RECORDS SUPPLIED:
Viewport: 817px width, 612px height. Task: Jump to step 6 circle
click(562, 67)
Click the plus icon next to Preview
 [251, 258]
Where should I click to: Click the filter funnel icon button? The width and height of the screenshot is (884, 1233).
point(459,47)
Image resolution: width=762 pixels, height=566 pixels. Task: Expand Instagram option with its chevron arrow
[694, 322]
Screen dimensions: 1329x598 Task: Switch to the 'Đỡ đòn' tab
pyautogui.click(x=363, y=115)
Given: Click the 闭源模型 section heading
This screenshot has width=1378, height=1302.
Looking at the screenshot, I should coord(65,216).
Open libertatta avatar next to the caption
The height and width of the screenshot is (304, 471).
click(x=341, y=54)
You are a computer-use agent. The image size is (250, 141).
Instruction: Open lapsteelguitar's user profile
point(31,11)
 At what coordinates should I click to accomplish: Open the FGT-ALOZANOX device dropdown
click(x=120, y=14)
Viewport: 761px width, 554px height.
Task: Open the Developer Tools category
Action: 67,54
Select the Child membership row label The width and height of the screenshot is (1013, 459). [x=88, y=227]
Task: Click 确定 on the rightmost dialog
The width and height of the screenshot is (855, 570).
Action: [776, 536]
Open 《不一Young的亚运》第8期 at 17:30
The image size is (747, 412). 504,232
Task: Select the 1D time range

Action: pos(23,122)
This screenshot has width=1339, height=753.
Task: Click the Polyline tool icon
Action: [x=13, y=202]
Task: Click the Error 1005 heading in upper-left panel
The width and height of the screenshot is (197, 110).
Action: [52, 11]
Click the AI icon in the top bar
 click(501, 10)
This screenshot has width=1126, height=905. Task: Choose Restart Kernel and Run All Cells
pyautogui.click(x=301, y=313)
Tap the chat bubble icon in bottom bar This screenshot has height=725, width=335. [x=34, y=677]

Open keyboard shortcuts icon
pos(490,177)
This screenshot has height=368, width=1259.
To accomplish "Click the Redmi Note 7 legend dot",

TASK INSTRUCTIONS: Set down all of the entries exactly, please.

ANSWER BOX:
Viewport: 817px width, 612px height. Task: Jump to step 6 circle
click(562, 67)
Click the plus icon next to Preview
 [251, 258]
Where should I click to: Click the filter funnel icon button? The width and height of the screenshot is (884, 1233).
point(459,47)
Image resolution: width=762 pixels, height=566 pixels. Task: Expand Instagram option with its chevron arrow
[694, 322]
Screen dimensions: 1329x598 Task: Switch to the 'Đỡ đòn' tab
pyautogui.click(x=363, y=115)
Given: Click the 闭源模型 section heading
This screenshot has width=1378, height=1302.
Looking at the screenshot, I should coord(65,216).
Open libertatta avatar next to the caption
The height and width of the screenshot is (304, 471).
click(x=341, y=54)
You are a computer-use agent. The image size is (250, 141).
Instruction: Open lapsteelguitar's user profile
point(31,11)
 At what coordinates should I click to accomplish: Open the FGT-ALOZANOX device dropdown
click(x=120, y=14)
Viewport: 761px width, 554px height.
Task: Open the Developer Tools category
Action: 67,54
Select the Child membership row label The width and height of the screenshot is (1013, 459). [x=88, y=227]
Task: Click 确定 on the rightmost dialog
The width and height of the screenshot is (855, 570).
Action: [776, 536]
Open 《不一Young的亚运》第8期 at 17:30
The image size is (747, 412). 504,232
Task: Select the 1D time range

Action: pos(23,122)
This screenshot has width=1339, height=753.
Task: Click the Polyline tool icon
Action: [x=13, y=202]
Task: Click the Error 1005 heading in upper-left panel
The width and height of the screenshot is (197, 110).
Action: [52, 11]
Click the AI icon in the top bar
 click(501, 10)
This screenshot has width=1126, height=905. Task: Choose Restart Kernel and Run All Cells
pyautogui.click(x=301, y=313)
Tap the chat bubble icon in bottom bar This screenshot has height=725, width=335. [x=34, y=677]

Open keyboard shortcuts icon
pos(490,177)
This screenshot has height=368, width=1259.
To accomplish "Click the Redmi Note 7 legend dot",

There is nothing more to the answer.